Taken together, these studies support our theory that an increase in splanchnic arterioportal shunt perfusion in combination with the increased abdominal pressure could lead to a marked reduction in flow in the hepatic artery and potential disturbance of hepatic microcirculation, despite only moderate changes in global hepatic perfusion. This is supported by clinical studies that have found that there is a significant increase in serologic markers of liver damage/dysfunction in patients who undergo laparoscopic cholecystectomy, despite a lack of clinical symptoms [34].

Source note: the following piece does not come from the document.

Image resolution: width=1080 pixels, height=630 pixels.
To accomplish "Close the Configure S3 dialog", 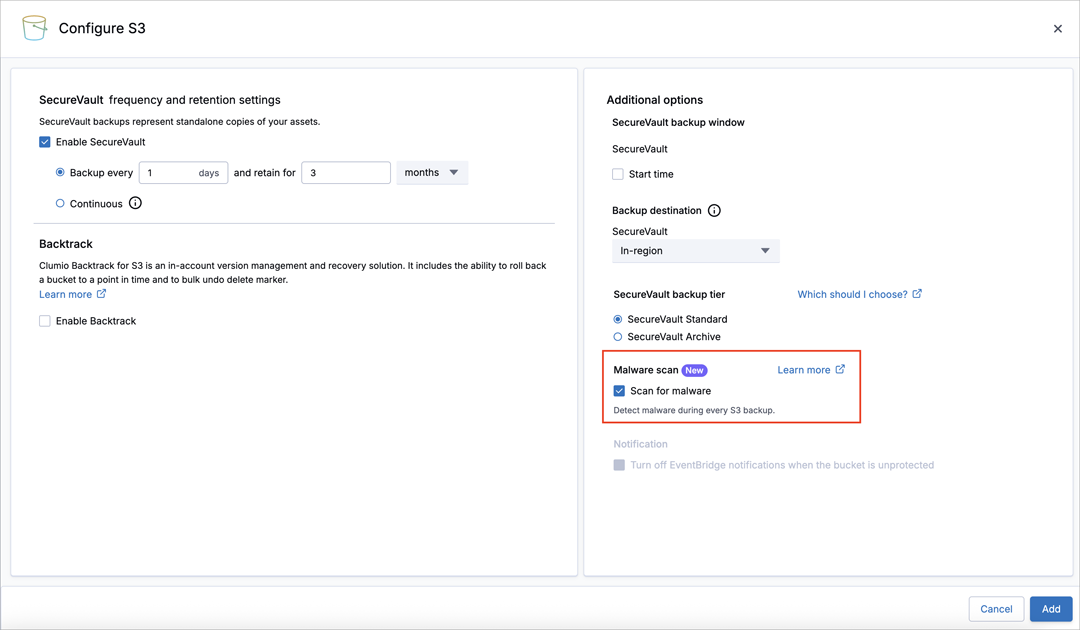I will (x=1058, y=29).
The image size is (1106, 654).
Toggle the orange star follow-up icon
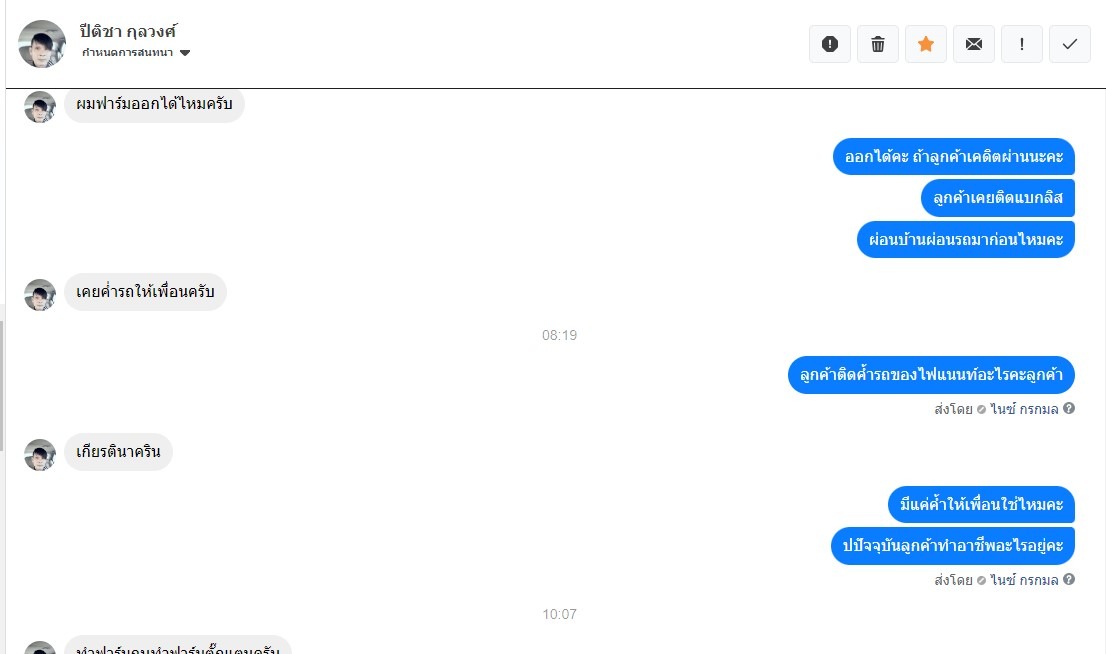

However, the special susceptibility of the hepatic microcirculation and its potential affection via the hepatic arterial buffer response require a special attention on the hepatic function during long-lasting laparoscopic procedures in neonates.

There are some limitations to our study. The power of our analysis is reduced by the limited number of animals per group, in combination with a comparison of multiple groups. Moreover, the standard deviation that is inherent in the technically demanding method made it impossible to detect the more minor effects the pneumoperitoneum had on the organ perfusion. Furthermore, the degree to which the preterm neonates with significantly lower arterial pressure than the animals used in our experiments could be affected by a pneumoperitoneum remains unknown.

In conclusion, our data suggest that there is no major impairment in splanchnic perfusion in adolescent and neonatal pigs that receive adequate fluid substitution during and following a prolonged CO2 pneumoperitoneum with moderate insufflation pressure. The observed increase in arterioportal shunt flow raises the possibility alterations in hepatic circulation and merits further investigation.